Don’t worry about making the wrong decision.

Consider this an experiment.

You aren’t married to your new niche, you can always change back in a few months if it doesn’t work out.

Step 3: Create a Pre-Packaged Offer for Your New Niche

The whole point of niching down is to create more focus and simplicity in your business

Part of this is about WHO you sell, part of this is about WHAT you sell them.

Start out by choosing 1 problem to solve for them, and 1 solution to that problem.

List out what the deliverables will be and what you want to charge.

Keep it simple! You can build upon this later.

Step 4: Test the Waters and Go Land 5 New Clients.

Before you make any drastic changes to your business, such as letting go of clients, changing your branding and website…

Test the waters first, and verify if this new niche is the direction you want to go.

Go land another 5 clients or so, and that’ll be enough to identify if these are really our ideal clients or not.

You might think they are at first but you’ll know for sure once you serve more of them.

Wrapping Up…

You know now the problems of being a jack-of-all-trades with no clear focus.

Every new client is a ton of work and requires customization…

And getting new clients is difficult because there’s nothing that stands out about your agency. You’ll look and sound like everyone else.
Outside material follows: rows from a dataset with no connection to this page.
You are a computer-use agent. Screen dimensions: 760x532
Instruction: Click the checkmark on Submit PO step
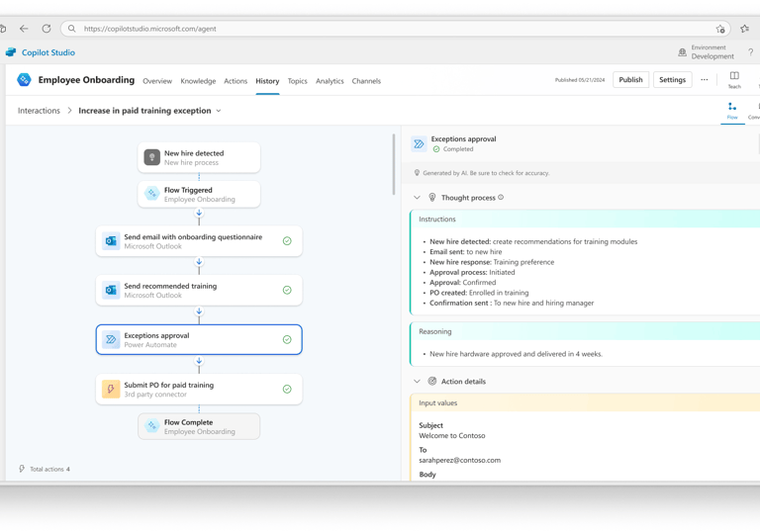(287, 390)
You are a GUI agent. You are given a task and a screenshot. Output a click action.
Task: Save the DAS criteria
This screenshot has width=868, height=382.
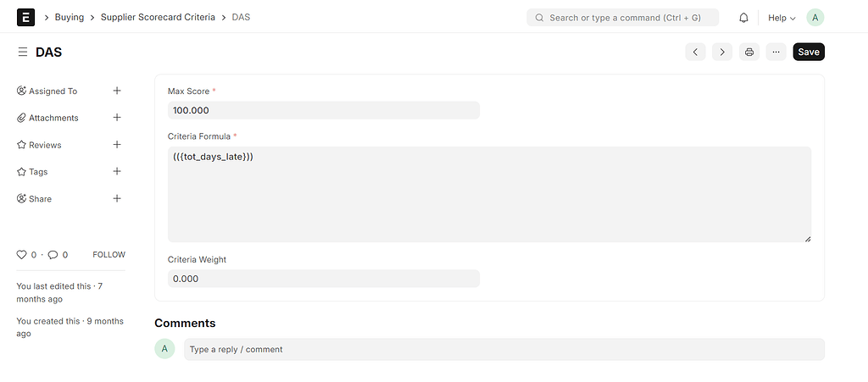(x=809, y=53)
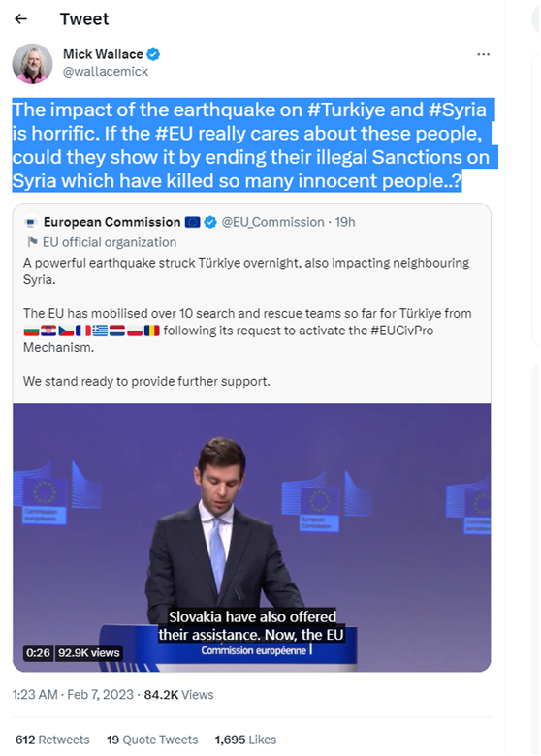
Task: Go back using the left arrow icon
Action: 20,18
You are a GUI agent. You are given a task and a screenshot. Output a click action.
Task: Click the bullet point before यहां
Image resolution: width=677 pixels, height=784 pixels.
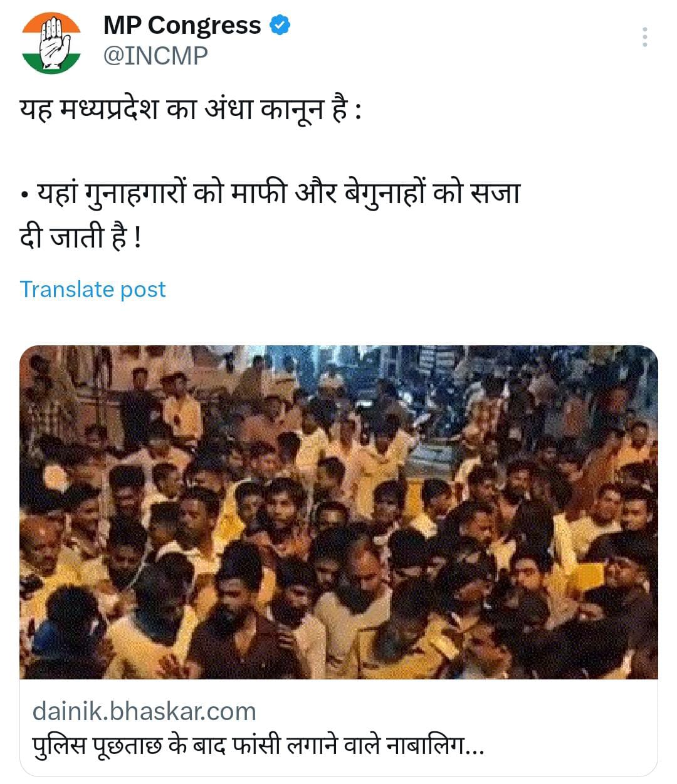tap(24, 196)
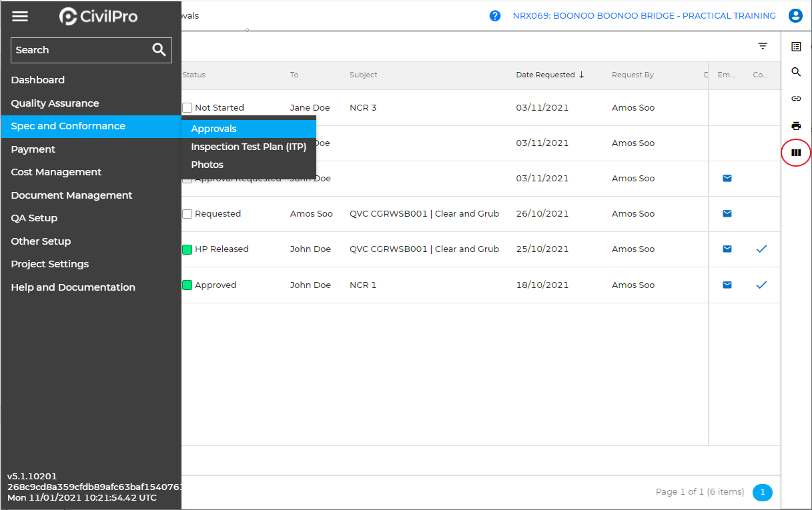Select Photos from the submenu

[207, 165]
This means when you do niche down, and sell 1 offer to 1 target market…

Your workload will decrease. Each new client will be easier to serve than the previous one.

You’ll become world-class at helping your clients from all the focused repetition

You’ll quickly develop a reputation and become a big fish in a small pond.

In every way, it’ll become easier to grow, scale, attract, and retain clients.

Plus, you’ll have more fun and the business will be simpler & easier to run.

And with this knowledge…

You’ve learned the 5 simple steps to niching down.

So…

Time to get to work!

Put this into practice and watch it transform your business.